◆ Task to carry out: Once you find the line containing "Case Study (852, 2094)" in the data below, copy it and each following line exactly, up to and including the line containing "Contact us (53, 2228)", and nothing else.

[Stored records]
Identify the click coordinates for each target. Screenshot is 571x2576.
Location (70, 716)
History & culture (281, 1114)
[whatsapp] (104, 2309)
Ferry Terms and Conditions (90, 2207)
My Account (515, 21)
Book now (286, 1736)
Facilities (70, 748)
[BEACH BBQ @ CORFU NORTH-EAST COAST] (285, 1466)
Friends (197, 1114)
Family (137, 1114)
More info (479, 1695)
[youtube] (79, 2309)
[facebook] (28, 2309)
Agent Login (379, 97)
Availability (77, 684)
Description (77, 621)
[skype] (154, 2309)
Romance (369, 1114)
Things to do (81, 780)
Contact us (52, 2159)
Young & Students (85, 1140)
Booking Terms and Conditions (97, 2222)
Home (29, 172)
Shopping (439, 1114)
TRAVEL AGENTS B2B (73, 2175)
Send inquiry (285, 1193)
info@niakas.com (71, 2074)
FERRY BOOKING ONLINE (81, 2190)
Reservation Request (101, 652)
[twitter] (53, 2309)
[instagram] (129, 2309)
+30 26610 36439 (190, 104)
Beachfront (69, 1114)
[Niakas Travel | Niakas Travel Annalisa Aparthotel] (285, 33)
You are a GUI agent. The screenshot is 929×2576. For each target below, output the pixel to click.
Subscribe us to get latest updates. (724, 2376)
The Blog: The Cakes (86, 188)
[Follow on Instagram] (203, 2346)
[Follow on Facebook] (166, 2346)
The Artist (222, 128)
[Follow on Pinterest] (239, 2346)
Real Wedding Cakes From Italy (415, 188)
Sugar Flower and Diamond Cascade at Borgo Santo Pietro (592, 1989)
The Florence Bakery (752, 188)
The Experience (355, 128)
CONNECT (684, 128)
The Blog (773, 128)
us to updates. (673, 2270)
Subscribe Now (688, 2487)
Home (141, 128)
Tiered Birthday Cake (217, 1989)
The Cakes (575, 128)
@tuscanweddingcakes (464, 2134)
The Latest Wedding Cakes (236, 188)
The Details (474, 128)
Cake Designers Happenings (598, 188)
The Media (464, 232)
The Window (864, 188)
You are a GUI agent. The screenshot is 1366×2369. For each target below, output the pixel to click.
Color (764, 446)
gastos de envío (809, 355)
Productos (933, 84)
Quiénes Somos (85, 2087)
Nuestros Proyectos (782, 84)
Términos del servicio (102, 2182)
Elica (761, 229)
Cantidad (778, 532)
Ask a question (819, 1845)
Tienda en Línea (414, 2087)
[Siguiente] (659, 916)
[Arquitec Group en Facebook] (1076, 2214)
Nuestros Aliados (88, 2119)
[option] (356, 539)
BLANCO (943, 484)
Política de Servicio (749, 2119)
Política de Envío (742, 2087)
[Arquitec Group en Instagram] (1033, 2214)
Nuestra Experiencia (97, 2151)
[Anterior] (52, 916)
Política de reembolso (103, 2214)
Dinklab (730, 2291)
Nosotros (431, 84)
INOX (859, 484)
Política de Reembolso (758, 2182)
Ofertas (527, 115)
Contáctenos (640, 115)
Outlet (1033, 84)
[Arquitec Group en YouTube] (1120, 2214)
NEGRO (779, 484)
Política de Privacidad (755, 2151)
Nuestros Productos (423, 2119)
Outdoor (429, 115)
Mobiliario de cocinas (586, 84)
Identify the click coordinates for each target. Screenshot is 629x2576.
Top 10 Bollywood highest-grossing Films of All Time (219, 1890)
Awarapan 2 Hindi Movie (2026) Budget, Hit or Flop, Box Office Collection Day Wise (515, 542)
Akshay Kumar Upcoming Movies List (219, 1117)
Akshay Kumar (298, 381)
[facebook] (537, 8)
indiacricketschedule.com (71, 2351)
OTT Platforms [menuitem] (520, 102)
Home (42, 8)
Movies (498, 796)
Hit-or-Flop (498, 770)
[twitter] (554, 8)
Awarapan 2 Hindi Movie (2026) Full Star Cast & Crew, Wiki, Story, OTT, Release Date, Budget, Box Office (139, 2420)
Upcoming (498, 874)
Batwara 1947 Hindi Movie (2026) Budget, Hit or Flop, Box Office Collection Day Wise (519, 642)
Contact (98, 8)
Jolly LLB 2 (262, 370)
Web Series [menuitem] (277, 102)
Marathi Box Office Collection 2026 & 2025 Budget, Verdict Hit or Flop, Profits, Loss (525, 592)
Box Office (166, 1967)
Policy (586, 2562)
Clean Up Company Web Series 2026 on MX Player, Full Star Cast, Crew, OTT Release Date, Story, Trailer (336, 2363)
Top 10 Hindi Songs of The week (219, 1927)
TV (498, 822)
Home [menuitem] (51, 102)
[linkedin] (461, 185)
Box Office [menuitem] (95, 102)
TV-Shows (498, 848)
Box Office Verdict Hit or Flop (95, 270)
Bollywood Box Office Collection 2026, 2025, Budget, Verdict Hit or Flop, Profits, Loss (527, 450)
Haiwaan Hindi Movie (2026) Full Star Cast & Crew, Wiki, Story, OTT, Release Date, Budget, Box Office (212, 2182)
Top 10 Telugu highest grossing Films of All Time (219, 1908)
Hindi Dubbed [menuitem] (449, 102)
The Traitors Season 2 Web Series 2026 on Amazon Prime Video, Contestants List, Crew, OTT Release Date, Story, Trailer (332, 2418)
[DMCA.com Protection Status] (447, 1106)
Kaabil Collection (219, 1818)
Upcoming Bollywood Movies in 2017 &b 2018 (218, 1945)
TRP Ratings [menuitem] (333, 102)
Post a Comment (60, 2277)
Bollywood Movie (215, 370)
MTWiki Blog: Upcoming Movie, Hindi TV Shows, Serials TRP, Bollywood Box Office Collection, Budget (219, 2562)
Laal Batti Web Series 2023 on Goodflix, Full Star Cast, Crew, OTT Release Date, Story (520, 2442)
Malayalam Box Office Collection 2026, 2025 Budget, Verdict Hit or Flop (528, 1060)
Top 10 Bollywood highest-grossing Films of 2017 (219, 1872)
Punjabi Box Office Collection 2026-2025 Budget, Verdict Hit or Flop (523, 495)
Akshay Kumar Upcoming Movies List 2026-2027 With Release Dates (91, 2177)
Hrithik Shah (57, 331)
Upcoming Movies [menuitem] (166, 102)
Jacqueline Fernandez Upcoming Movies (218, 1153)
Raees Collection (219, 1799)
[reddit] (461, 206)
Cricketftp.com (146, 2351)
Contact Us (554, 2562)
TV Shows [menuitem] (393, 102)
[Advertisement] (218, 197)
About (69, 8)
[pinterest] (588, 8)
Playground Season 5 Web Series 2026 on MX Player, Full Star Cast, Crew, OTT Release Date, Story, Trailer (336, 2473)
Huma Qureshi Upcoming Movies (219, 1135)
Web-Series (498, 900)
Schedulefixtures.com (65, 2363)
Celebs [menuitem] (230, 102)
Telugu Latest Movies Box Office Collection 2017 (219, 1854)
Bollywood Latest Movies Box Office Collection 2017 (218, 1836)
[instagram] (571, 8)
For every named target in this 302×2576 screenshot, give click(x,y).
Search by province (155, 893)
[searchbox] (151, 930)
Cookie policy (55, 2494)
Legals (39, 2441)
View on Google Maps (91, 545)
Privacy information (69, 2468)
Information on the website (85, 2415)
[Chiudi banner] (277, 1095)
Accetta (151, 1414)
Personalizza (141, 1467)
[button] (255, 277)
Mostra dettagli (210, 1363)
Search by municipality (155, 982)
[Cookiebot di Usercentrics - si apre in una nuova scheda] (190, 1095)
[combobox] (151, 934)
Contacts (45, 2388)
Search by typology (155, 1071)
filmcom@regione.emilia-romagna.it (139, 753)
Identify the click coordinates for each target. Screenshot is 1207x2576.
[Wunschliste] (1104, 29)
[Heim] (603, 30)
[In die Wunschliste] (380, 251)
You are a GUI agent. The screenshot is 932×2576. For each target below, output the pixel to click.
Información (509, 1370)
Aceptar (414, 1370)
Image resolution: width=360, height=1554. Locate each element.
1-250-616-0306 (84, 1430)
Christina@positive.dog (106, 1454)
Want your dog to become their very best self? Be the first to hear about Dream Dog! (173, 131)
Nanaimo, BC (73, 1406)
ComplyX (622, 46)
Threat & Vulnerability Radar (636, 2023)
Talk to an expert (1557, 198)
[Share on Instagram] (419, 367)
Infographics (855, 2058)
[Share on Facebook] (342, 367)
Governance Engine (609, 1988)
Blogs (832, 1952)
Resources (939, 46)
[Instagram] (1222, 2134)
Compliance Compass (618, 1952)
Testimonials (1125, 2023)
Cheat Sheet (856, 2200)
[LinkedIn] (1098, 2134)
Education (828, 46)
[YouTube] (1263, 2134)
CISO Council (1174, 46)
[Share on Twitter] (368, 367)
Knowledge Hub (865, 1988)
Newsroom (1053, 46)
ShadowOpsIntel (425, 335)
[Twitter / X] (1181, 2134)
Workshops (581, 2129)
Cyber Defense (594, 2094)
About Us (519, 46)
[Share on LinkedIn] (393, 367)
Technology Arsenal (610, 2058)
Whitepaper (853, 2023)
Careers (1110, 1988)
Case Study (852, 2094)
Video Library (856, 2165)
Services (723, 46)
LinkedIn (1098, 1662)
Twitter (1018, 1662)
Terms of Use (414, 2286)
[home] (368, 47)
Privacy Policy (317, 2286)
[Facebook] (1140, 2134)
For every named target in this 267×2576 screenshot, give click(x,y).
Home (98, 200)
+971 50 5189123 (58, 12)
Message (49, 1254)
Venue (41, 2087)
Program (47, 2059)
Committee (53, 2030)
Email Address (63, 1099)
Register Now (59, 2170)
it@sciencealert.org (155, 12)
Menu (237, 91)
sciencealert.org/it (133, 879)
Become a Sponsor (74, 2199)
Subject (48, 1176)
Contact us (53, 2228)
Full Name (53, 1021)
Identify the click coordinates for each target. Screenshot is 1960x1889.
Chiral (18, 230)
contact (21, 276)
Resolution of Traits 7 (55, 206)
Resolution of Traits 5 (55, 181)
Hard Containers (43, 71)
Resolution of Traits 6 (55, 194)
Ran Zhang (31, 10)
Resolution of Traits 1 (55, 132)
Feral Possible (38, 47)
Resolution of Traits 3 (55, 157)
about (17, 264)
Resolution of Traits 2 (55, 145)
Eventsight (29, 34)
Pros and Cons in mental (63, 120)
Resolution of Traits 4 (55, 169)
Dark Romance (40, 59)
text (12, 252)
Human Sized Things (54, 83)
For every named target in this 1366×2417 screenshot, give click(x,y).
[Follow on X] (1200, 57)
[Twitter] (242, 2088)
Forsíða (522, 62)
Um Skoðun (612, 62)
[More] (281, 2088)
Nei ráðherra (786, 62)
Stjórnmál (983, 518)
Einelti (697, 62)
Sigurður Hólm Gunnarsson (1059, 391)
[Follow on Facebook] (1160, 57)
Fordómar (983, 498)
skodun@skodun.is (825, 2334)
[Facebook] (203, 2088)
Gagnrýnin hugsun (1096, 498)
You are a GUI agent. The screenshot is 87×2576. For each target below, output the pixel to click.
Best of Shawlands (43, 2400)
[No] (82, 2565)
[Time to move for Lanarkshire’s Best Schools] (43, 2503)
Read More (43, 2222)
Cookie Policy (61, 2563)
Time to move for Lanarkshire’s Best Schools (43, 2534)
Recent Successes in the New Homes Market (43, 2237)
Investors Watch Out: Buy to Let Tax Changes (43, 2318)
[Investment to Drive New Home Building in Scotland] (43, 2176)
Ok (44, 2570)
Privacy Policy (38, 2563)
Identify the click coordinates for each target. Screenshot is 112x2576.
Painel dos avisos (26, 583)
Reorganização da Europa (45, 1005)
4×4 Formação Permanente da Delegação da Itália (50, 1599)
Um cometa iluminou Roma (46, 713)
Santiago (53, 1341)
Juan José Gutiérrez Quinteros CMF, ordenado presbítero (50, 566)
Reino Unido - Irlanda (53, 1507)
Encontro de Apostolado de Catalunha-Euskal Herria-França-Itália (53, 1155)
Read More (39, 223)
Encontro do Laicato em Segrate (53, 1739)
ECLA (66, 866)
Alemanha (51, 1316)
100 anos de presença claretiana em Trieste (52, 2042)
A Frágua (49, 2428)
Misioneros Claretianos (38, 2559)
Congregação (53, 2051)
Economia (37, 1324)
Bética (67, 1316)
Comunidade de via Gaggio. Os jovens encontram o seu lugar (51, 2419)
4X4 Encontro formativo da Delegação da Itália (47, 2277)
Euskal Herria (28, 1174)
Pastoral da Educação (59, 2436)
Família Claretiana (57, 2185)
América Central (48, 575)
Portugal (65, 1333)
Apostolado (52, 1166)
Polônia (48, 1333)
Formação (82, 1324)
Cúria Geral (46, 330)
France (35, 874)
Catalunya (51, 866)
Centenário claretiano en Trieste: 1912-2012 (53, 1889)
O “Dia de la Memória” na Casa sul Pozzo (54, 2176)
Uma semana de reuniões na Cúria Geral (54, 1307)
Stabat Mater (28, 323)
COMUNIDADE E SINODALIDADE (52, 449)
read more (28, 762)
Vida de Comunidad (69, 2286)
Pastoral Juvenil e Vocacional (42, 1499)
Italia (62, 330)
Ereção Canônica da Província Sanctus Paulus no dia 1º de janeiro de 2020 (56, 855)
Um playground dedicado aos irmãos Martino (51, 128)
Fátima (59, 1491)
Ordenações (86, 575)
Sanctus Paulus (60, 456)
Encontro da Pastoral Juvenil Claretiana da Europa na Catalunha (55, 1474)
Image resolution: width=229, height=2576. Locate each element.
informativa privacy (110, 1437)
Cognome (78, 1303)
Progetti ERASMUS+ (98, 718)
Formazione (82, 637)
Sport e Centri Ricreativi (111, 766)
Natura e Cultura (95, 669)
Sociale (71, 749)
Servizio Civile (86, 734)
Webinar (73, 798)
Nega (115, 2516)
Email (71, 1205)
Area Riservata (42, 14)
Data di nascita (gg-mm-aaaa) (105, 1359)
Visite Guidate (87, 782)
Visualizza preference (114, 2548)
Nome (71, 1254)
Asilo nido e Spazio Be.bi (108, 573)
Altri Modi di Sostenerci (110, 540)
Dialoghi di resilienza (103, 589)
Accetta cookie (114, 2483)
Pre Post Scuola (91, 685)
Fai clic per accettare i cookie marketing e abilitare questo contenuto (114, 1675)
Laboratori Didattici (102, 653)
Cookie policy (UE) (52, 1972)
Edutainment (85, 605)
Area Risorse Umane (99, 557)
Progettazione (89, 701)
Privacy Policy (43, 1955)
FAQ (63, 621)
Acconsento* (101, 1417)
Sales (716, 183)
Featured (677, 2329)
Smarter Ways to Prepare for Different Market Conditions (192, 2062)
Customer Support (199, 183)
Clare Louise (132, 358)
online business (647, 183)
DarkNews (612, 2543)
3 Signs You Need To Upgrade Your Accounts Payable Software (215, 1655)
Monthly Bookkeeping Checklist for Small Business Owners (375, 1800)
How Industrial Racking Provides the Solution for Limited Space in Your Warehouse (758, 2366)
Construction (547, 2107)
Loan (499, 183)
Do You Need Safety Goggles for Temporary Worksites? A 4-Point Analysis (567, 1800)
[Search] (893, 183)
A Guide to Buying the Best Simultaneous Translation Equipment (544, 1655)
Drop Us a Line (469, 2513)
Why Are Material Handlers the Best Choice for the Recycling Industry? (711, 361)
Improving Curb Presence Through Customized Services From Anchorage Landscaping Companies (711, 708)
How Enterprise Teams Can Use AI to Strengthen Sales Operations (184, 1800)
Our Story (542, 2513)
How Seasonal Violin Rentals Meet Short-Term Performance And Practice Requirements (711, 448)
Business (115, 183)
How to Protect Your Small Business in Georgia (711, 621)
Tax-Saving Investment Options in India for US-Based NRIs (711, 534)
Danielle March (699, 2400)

◆ Result of this task:
Case Study (852, 2094)
Video Library (856, 2165)
Services (723, 46)
LinkedIn (1098, 1662)
Twitter (1018, 1662)
Terms of Use (414, 2286)
[home] (368, 47)
Privacy Policy (317, 2286)
[Facebook] (1140, 2134)
For every named target in this 267×2576 screenshot, give click(x,y).
Home (98, 200)
+971 50 5189123 (58, 12)
Message (49, 1254)
Venue (41, 2087)
Program (47, 2059)
Committee (53, 2030)
Email Address (63, 1099)
Register Now (59, 2170)
it@sciencealert.org (155, 12)
Menu (237, 91)
sciencealert.org/it (133, 879)
Become a Sponsor (74, 2199)
Subject (48, 1176)
Contact us (53, 2228)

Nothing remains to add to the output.